Legendary Comedy Writer, Actor, and Director Harold Ramis Is Dead at 69

Influential comedy writer, actor, and director Harold Ramis passed away today at the age of 69, The Chicago Tribune reports. Ramis, who wrote, directed, and acted in countless hit comedies, died from complications related to autoimmune inflammatory vasculitis, a rare disease involving the swelling of blood vessels. He died surrounded by friends and family at 12:53am. Ramis’s serious health problems began in 2010, but he kept quiet about his illness publicly. Prior to his death, he was visited by frequent collaborators Brian Doyle-Murray and Bill Murray, having been estranged from the latter for years. Ramis is survived by wife Erica Mann Ramis, daughter Violet Stiel, sons Julian and Daniel Ramis and two grandchildren. A private service is being set up for this week, and a public memorial is being planned for May in Ramis’s native Chicago.

Ramis got his start at Chicago’s famed Second City theater in the late ‘60s, where he worked alongside John Belushi, Bill Murray, Gilda Radner, John Candy, Catherine O’Hara, Joe Flaherty, Brian Doyle-Murray, and more. Ramis stuck with that group, working on The National Lampoon Radio Hour and the live show The National Lampoon Show with many of them before jumping to television as a cast member and the original head writer on beloved and long-running sketch show SCTV. Ramis was part of the show’s original cast, acting alongside Candy, Flaherty, O’Hara, Eugene Levy, Andrea Martin, and Dave Thomas, before departing after its third season and tackling the movie world.

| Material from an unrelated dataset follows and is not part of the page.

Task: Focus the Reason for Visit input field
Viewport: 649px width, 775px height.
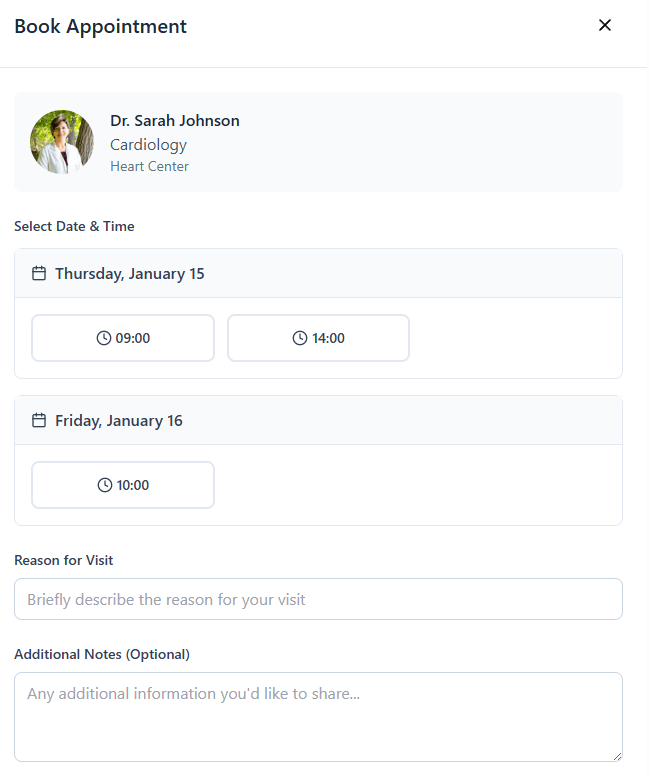Action: pyautogui.click(x=319, y=600)
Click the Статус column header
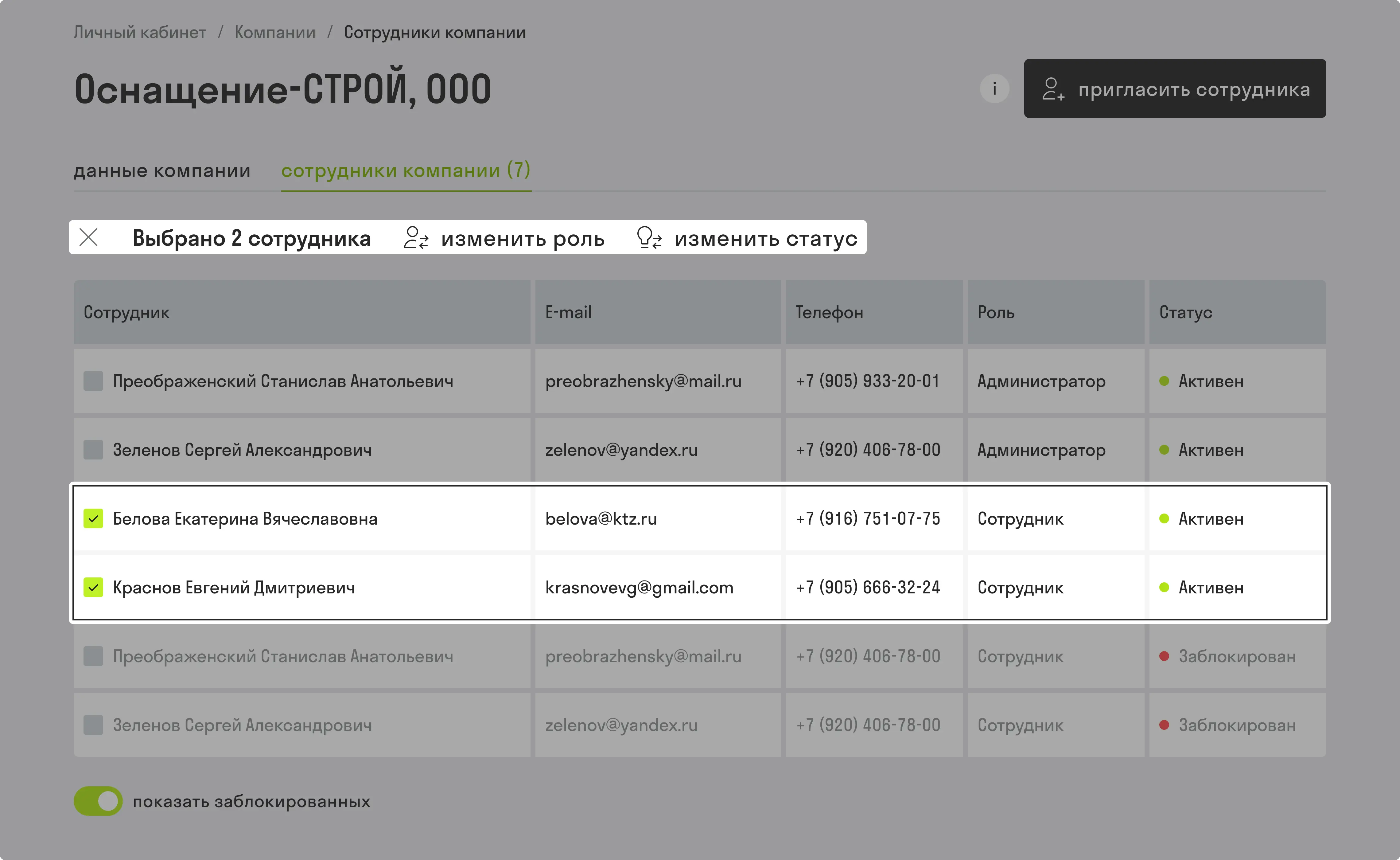 (1186, 312)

He found success with movies quickly too, writing, directing, and/or starring in some of his generation’s most popular big-screen comedies. After co-writing hits Animal House and Meatballs and following those up by directing his first movie, Caddyshack, Ramis played deadpan sidekick to Bill Murray in Stripes and both Ghostbusters, having co-written all three movies.

His performance as Egon Spengler in Ghostbusters is easily Ramis’s most notable acting role, but he continued to make big movies as a writer-director for decades. Ramis also directed the first National Lampoon’s Vacation, co-wrote and directed Groundhog DayAnalyze This, and many more, before finding success recently as a TV director, helming many of The Office’s best-known episodes. Groundhog Day, probably his greatest movie, earned him a BAFTA Award but was deserving of so much more.

In Harold Ramis’s final movie as a director, the critically-panned biblical comedy Year One, he had a cameo as Adam, the first human. I’m not sure if the cameo was an intentional winking reference to his wide sphere of influence in the comedy world, but it’s pretty accurate as you’ll see by the outpouring of memorial tweets from his colleagues and filmmakers who he influenced. Harold Ramis was the Adam of modern comedy.